### WORK TO COMPLETE:
• A. In the passage shown, which two compounds inhibit functional uptake?
• B. Retype the part of the passage shown that opens with the words containing "Bottom Line: Sequence-specific" and closes with "A and chloroquine.".

### PASSAGE SHOWN:
/---

Koller E, Vincent TM, Chappell A, De S, Manoharan M, Bennett CF - Nucleic Acids Res. (2011)

Bottom Line: Sequence-specific antisense effects are demonstrated at low nanomolar concentrations.At least two distinct cellular pathways are responsible for SSO accumulation in cells: a non-productive pathway resulting in accumulation in lysosomes, and a functional uptake pathway in which the SSO gains access to the targeted RNA.We demonstrate that functional uptake, as defined by a sequence-specific reduction in target mRNA, is inhibited by brefeldin A and chloroquine.

\---

### SOURCE MATERIAL:
/---

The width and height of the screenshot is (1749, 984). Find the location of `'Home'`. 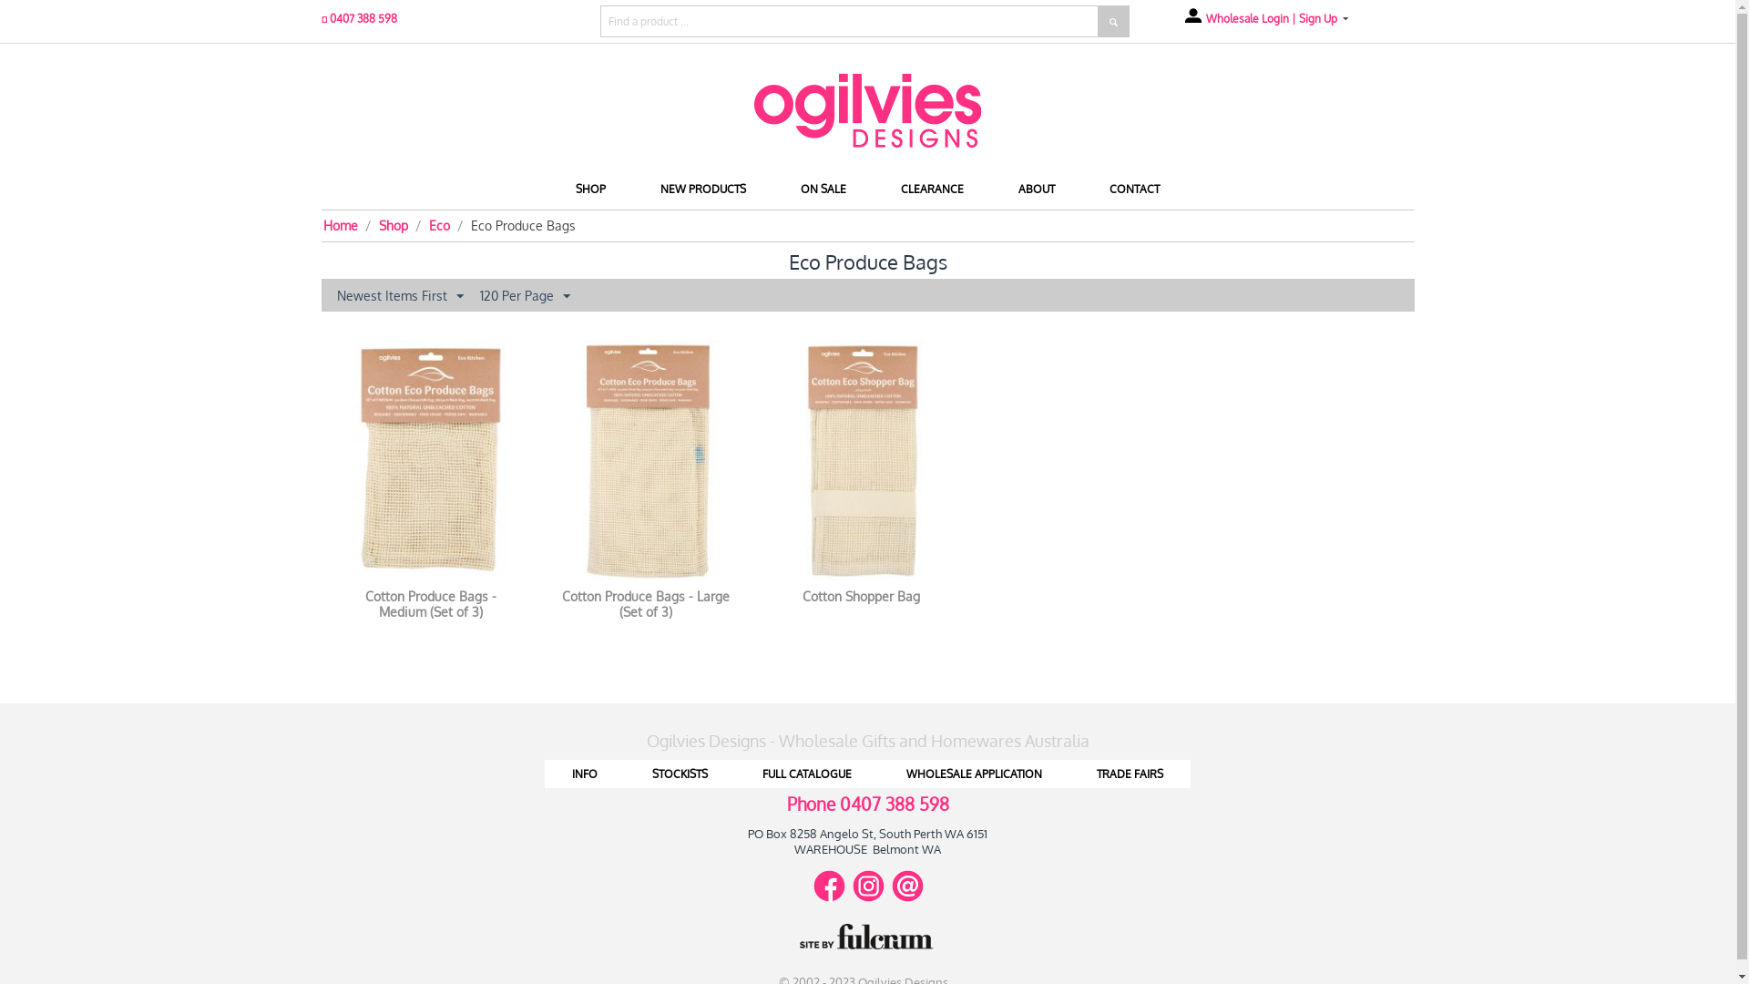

\---
/---

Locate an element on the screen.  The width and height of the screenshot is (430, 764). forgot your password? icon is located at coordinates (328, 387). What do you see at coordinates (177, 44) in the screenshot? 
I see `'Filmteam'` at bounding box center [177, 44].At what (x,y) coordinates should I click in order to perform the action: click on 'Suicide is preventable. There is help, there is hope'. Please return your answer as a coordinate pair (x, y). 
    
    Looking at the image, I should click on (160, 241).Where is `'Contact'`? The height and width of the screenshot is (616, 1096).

\---

### TASK-BY-TASK RESULTS:
• A. Brefeldin A and chloroquine.

• B.
Bottom Line: Sequence-specific antisense effects are demonstrated at low nanomolar concentrations.At least two distinct cellular pathways are responsible for SSO accumulation in cells: a non-productive pathway resulting in accumulation in lysosomes, and a functional uptake pathway in which the SSO gains access to the targeted RNA.We demonstrate that functional uptake, as defined by a sequence-specific reduction in target mRNA, is inhibited by brefeldin A and chloroquine.